He purchased 1.6 million more shares of Liongate today. So Carl Icahn now controls through his funds 13,844,151 shares out of the 115,739,000 shares outstanding, making his stake 11.96%. Mark Rachesky, who was Icahn's chief investment officer, controls 20,339,503 shares, making his stake 17.57%. In total, the two now have a combined stake of 28.96% after increasing their stakes by over 4% in just the past week, and by more than 12% of the company since the end of October. Gordy Crawford over at Capital Research and Management re-affirmed his stake last Friday of 9.5%. The last report of Steinberg Asset Management put Michael A Stenberg over 14.5%. So now, if you add all 4 of those stakes controlled by shareholder activist/corporate raider type investors, you have 52.96%.
They control the company. Ergo, Lionsgate no longer belongs to Jon Feltheimer, Joe Drake or Michael Burns. Any major decision (i.e. the purchase of TV Guide, the amount of shares they repurchase, any major corporate action), and you can bet they communicate with these guys before making any move. So what is the ultimate goal here? Probably, the eventual sale of this company for a premium. It is the last remaining large independent studio. It has one of the largest libraries in the business, increasing in size from 8,000 titles since he began investing in the company three years ago to nearly 12,000 titles today. It has a television business with shows Mad Men and Weeds hitting syndication in the next few years so Lionsgate can reap the rewards. Icahn may be a lot of things good and bad, but he ain't stupid, so he wouldn't be starting with 3.6% of the company in late 2005 and throwing $75 million dollars into stock purchases of it if he didn't have a plan.

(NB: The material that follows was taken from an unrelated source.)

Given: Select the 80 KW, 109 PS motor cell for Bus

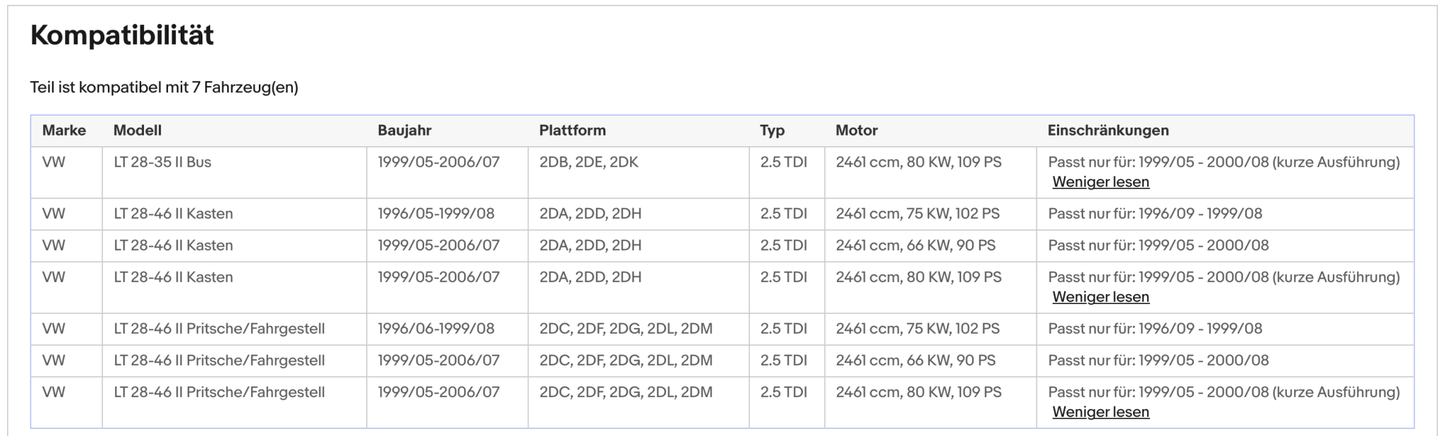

I get the feeling that Icahn’s going to use Lionsgate as a test case in whether or not his shareholder’s rights crusade can work in a Hollywood company.
Lionsgate does have size, but it doesn’t have the weight of corporate culture and bloated parent conglomerates hanging off it, thus making it ripe for his brand of reform.
Soooo, should I but Lionsgate stock since it’s under $4 a share? Do I follow Icahn?
I don’t understand the point here — Felt and co. are the management team with some small equity stakes, when did they ever “control” the company? Usually, in business, it’s the shareholders and the board that exercise ultimate control and it’s management running operations. Yes, Icahn may have a plan but it may just be a bad one.